Material shown:
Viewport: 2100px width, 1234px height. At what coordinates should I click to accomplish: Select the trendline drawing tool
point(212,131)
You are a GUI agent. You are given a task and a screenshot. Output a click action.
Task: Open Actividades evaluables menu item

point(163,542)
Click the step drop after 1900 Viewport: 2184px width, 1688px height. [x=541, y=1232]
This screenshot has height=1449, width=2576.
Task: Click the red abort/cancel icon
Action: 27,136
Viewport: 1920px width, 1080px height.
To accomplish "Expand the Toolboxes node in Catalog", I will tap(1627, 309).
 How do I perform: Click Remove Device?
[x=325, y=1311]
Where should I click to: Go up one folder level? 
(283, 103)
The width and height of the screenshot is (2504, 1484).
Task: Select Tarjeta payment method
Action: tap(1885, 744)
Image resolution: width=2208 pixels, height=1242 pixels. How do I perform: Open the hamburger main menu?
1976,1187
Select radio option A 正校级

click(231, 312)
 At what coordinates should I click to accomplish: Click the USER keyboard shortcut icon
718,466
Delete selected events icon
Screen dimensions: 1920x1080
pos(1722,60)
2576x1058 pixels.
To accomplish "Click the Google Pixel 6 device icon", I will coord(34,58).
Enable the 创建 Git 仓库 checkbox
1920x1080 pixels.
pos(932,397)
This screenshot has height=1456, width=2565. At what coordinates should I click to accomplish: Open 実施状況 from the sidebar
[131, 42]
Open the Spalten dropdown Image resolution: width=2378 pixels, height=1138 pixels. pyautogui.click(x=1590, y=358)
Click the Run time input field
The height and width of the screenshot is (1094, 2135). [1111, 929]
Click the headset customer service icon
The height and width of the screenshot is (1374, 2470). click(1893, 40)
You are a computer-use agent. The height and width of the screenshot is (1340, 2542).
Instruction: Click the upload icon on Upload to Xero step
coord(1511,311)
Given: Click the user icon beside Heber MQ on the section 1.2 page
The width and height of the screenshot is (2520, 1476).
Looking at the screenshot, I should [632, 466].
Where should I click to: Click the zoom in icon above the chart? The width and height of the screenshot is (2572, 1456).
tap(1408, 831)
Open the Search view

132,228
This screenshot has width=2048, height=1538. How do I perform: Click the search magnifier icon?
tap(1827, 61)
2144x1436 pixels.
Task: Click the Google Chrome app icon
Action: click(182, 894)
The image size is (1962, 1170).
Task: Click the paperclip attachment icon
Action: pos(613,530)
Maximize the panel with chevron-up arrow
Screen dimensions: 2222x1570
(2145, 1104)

Required action:
Retype each record exactly, leaving nothing out.

Output:
Viewport: 2100px width, 1234px height. At what coordinates should I click to accomplish: Select the trendline drawing tool
point(212,131)
You are a GUI agent. You are given a task and a screenshot. Output a click action.
Task: Open Actividades evaluables menu item

point(163,542)
Click the step drop after 1900 Viewport: 2184px width, 1688px height. [x=541, y=1232]
This screenshot has height=1449, width=2576.
Task: Click the red abort/cancel icon
Action: 27,136
Viewport: 1920px width, 1080px height.
To accomplish "Expand the Toolboxes node in Catalog", I will tap(1627, 309).
 How do I perform: Click Remove Device?
[x=325, y=1311]
Where should I click to: Go up one folder level? 
(283, 103)
The width and height of the screenshot is (2504, 1484).
Task: Select Tarjeta payment method
Action: tap(1885, 744)
Image resolution: width=2208 pixels, height=1242 pixels. How do I perform: Open the hamburger main menu?
1976,1187
Select radio option A 正校级

click(231, 312)
 At what coordinates should I click to accomplish: Click the USER keyboard shortcut icon
718,466
Delete selected events icon
Screen dimensions: 1920x1080
pos(1722,60)
2576x1058 pixels.
To accomplish "Click the Google Pixel 6 device icon", I will coord(34,58).
Enable the 创建 Git 仓库 checkbox
1920x1080 pixels.
pos(932,397)
This screenshot has height=1456, width=2565. At what coordinates should I click to accomplish: Open 実施状況 from the sidebar
[131, 42]
Open the Spalten dropdown Image resolution: width=2378 pixels, height=1138 pixels. pyautogui.click(x=1590, y=358)
Click the Run time input field
The height and width of the screenshot is (1094, 2135). [1111, 929]
Click the headset customer service icon
The height and width of the screenshot is (1374, 2470). click(1893, 40)
You are a computer-use agent. The height and width of the screenshot is (1340, 2542).
Instruction: Click the upload icon on Upload to Xero step
coord(1511,311)
Given: Click the user icon beside Heber MQ on the section 1.2 page
The width and height of the screenshot is (2520, 1476).
Looking at the screenshot, I should [632, 466].
Where should I click to: Click the zoom in icon above the chart? The width and height of the screenshot is (2572, 1456).
tap(1408, 831)
Open the Search view

132,228
This screenshot has width=2048, height=1538. How do I perform: Click the search magnifier icon?
tap(1827, 61)
2144x1436 pixels.
Task: Click the Google Chrome app icon
Action: click(182, 894)
The image size is (1962, 1170).
Task: Click the paperclip attachment icon
Action: pos(613,530)
Maximize the panel with chevron-up arrow
Screen dimensions: 2222x1570
(2145, 1104)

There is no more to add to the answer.